勃起功能障碍（ED）严重影响患者及配偶的生殖和心理健康。在手术损伤、外伤或糖尿病的病理代谢中，支配阴茎海绵体的交感神经损伤后的过度代偿再生或/和副交感神经受损后的再生障碍，导致局部植物神经不均衡重塑是难治性ED的重要病理机制。我们在前期实验中发现，通过抗体封闭神经生长因子受体（NTR）-TrkA抑制交感神经过度再生有助于术后勃起功能的恢复（EU，2015）。但该治疗对损伤的副交感神经却没有作用。在此基础上我们假设：联合促进副交感神经修复可能进一步优化重度ED的治疗效果。本项目拟研究：1）TrkA和副交感神经相关的GFRα1/2及其配体在重度ED发病过程中的变化规律；2）通过条件性编辑（CRISPR/Cas9-HITI）等技术调节TrkA和GFR α1/2表达诱导植物神经重塑对重度ED的治疗效果和机制。本项目为重度勃起功能障碍的治疗提供了一个新的思路。

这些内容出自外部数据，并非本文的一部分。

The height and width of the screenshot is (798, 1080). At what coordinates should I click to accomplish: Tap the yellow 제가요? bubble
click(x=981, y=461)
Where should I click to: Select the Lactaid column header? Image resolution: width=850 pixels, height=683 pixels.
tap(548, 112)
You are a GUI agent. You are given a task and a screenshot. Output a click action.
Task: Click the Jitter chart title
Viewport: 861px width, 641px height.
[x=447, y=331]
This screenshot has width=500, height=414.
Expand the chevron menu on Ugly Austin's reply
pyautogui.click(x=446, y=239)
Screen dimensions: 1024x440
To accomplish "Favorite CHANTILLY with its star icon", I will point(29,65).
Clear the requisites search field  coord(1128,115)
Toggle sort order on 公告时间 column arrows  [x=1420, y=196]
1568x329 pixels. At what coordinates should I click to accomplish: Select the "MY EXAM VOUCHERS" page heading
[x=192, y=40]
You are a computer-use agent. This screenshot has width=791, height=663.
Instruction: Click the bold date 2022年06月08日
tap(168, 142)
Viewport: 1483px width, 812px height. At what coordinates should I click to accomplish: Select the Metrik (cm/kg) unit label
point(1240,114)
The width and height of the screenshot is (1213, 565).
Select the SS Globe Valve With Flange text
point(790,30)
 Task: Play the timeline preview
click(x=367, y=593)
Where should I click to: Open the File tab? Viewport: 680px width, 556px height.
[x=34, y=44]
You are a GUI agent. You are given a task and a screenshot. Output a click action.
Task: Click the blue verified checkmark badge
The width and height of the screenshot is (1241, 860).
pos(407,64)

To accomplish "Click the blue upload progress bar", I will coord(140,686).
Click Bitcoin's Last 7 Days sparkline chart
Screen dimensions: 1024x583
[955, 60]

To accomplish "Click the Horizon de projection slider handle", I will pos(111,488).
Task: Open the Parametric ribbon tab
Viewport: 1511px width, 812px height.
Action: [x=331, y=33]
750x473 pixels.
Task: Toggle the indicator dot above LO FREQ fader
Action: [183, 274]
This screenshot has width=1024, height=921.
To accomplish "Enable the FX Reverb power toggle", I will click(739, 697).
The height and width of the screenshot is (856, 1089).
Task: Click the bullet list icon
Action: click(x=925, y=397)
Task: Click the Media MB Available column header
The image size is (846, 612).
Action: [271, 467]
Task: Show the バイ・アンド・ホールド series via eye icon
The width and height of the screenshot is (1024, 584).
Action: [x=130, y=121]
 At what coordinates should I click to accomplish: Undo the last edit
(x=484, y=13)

Refractory erectile dysfunction (ED) including postprostatectomy ED and diabetic ED, is a world-wide health problem that respond poorly to first line treatment phosphodiesterase type 5 inhibitors (PDE5i). Previous research has illustrated that nerve injury/neuropathy including sympathetic nerve over-compensation and parasympathetic nerve regeneration disorder are important pathological changes in these patients. Exploration for novel treatments based on pathological repair may have tremendous impact on ED management. Based on our experiments on cavernous injury induced ED animal model, local injection of antibody to the high-affinity neurotrophin receptor (NTR) tyrosine kinase receptor A (TrkA) to inhibit sympathetic re-innervation could restore erectile function (EU, 2015). In order to further clarify the regulation of sympathetic/parasympathetic nerve regeneration through NTR on refractory ED, this project intends to explore: 1) expression of TrkA (mainly promotes the sympathetic nerve growth) and GFRα1/2 (mainly promotes parasympathetic nerve growth) and their ligands in penile tissue during ED development; 2) effects and mechanism of sympathectomy and parasympathetic promotion by in vivo genome editing of TrkA and GFRα1/2 using CRISPR/Cas9-HITI techniques for the treatment of refractory ED. This project will help us to develope novel treatment for ED by modifying nerve regeneration.